Study details: For their study, researchers searched databases at New York state hospitals and analyzed admissions for three types of stroke along with hospital or emergency room admissions for five types of infection.
Ischemic stroke, the most common type of stroke, which is typically caused by a blood clot that blocks blood supply to the brain…intracerebral hemorrhage, due to bleeding into the brain…and subarachnoid hemorrhage, resulting from bleeding in the inner lining of the brain, were the types of stroke studied.
In addition, the researchers looked at five types of infection—skin…urinary tract…sepsis (a life-threatening infection of the bloodstream)…abdominal…and respiratory (including pneumonia and other lung infections). The odds of an infection triggering a stroke seven to 120 days after infection were then calculated.
Study results: Every type of infection included in the study increased the odds of an ischemic stroke. Urinary tract infection had the strongest association, increasing the risk by threefold within 30 days after infection.
For intracerebral hemorrhage, urinary tract and respiratory infections and sepsis increased risk. This time, the strongest association was found with sepsis, which tripled the risk within 60 days after infection.
Only a respiratory infection increased the risk for subarachnoid hemorrhage. This infection tripled the risk in the shortest period of time—within 14 days.
The good news is, with all types of infection studied, the risk for any stroke decreased over time.
The researchers theorized that various factors could be at play.

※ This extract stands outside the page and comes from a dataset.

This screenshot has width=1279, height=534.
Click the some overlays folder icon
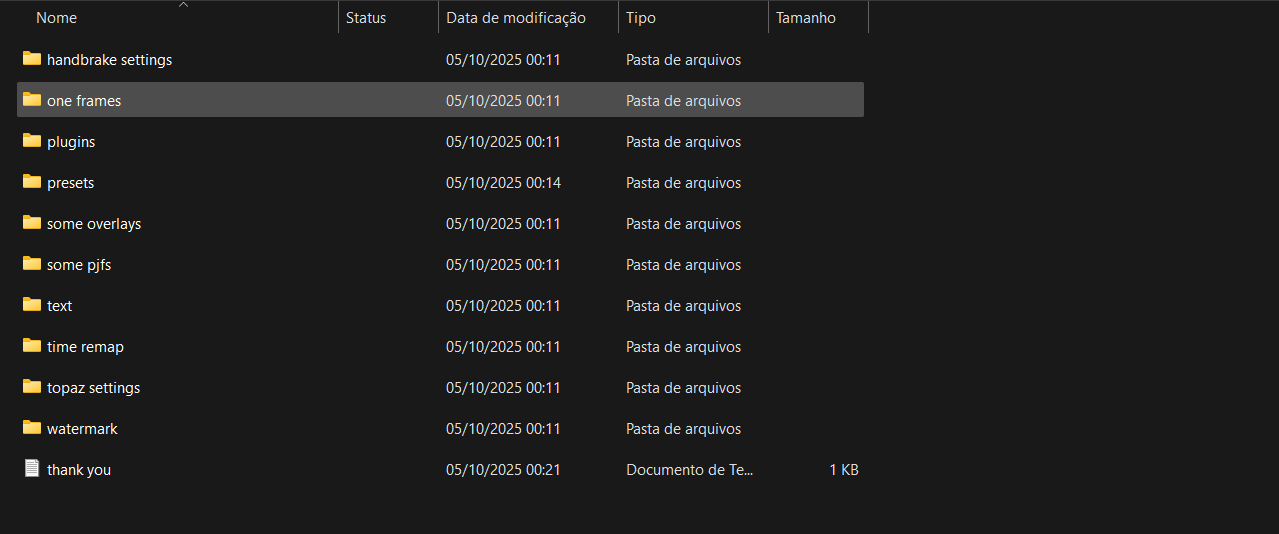32,223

People who develop infections may be more likely to suffer a stroke because the infection leads to inflammation that damages blood vessels…and increased numbers of white blood cells and platelets may contribute to the formation of blood clots. Infections also tend to make people less active, which also may increase the risk of blood clotting.
What this research could mean for you: The study did not analyze whether avoiding infection helps protect people from stroke. However, it’s always wise to guard against infection—regardless of one’s stroke risk.

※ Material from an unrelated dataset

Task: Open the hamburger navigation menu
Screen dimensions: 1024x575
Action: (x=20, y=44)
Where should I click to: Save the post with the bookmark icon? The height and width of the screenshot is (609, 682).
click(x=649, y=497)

During cold and flu season, for example, this includes avoiding illness-causing germs by washing your hands frequently, staying away from sick people and crowds whenever possible—and getting a flu shot and pneumonia vaccine. Warning signs of a urinary tract infection include chills, fever and burning pain when passing urine.
While it’s not known whether treating an infection promptly will tamp down any increased stroke risk, be sure to let your doctor know about any symptoms of infection right away.